## [Listing]
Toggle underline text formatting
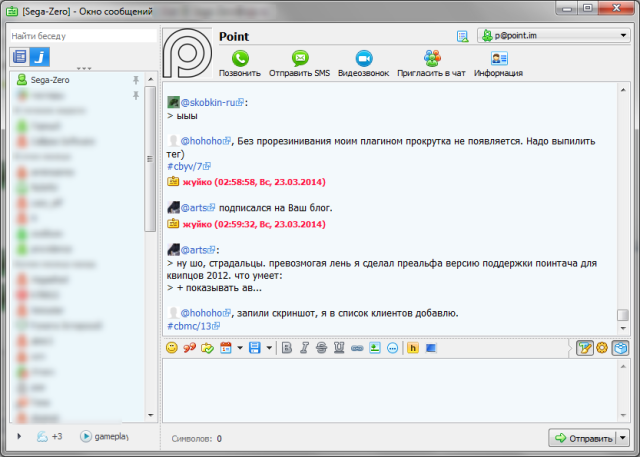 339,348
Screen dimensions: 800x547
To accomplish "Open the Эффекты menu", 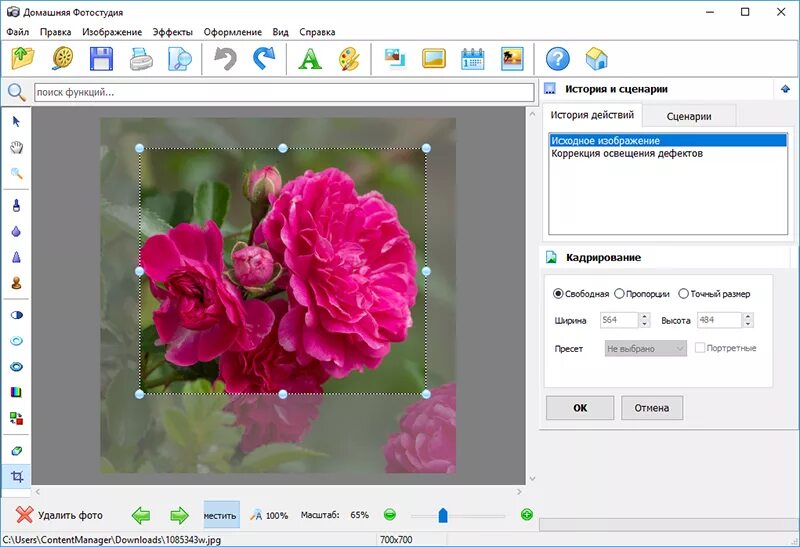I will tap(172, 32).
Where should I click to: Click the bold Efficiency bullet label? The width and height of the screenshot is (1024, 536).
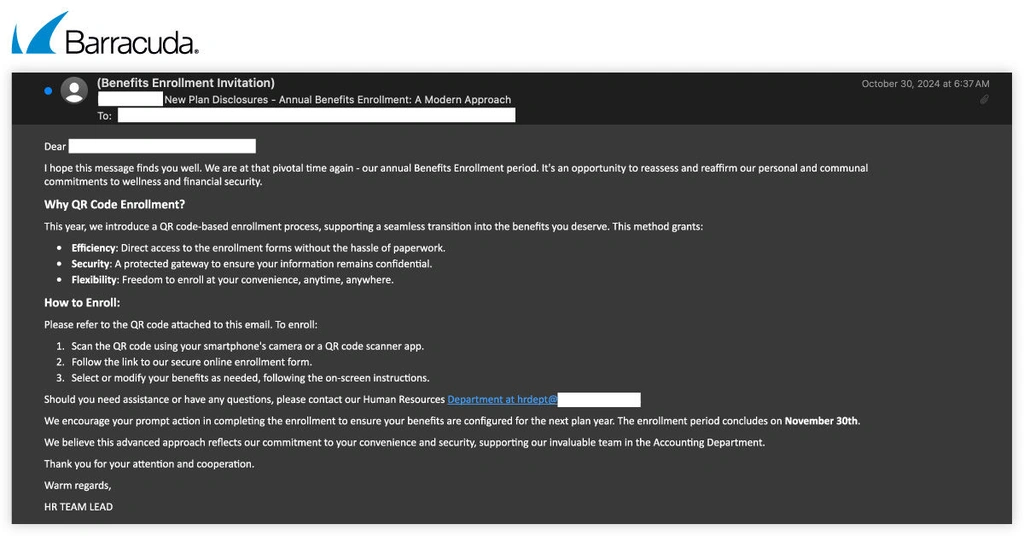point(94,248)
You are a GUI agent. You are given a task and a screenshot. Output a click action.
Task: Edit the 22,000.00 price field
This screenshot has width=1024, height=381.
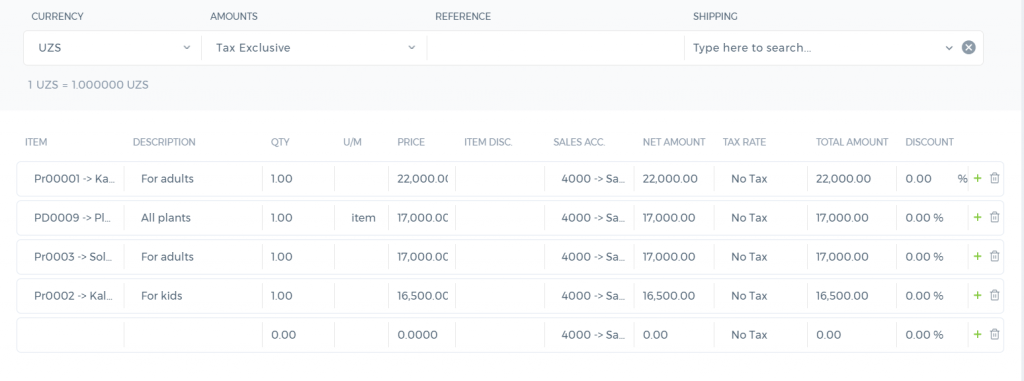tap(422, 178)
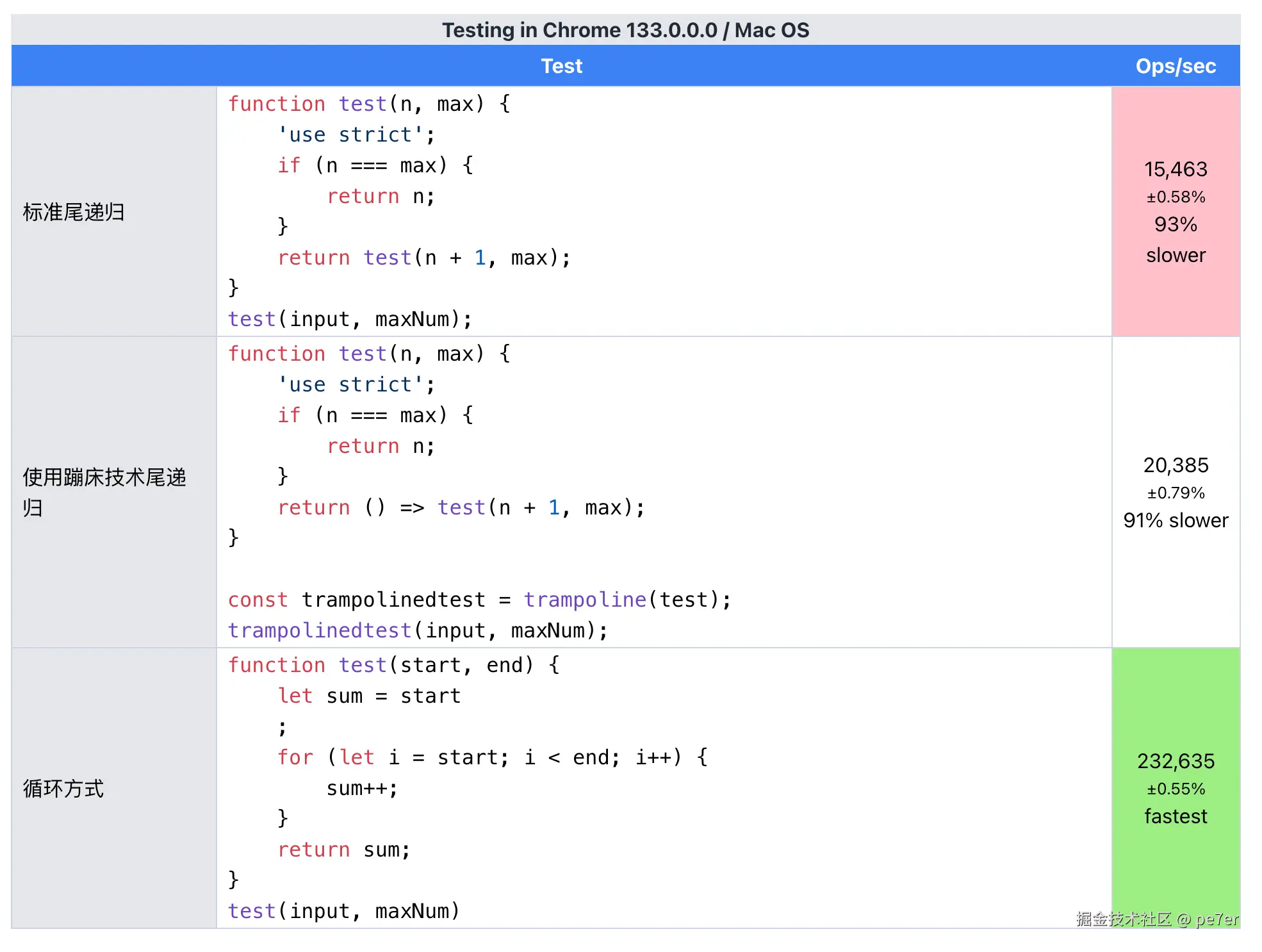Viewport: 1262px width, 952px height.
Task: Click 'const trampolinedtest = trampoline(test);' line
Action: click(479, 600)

## [Directions for this task]
Identify every line in the records above that contains the string "screenshot", and copy each of those lines.

## [Answer below]
Where should I click to: Click the bold Efficiency bullet label? The width and height of the screenshot is (1024, 536).
You are a GUI agent. You are given a task and a screenshot. Output a click action.
This screenshot has width=1024, height=381.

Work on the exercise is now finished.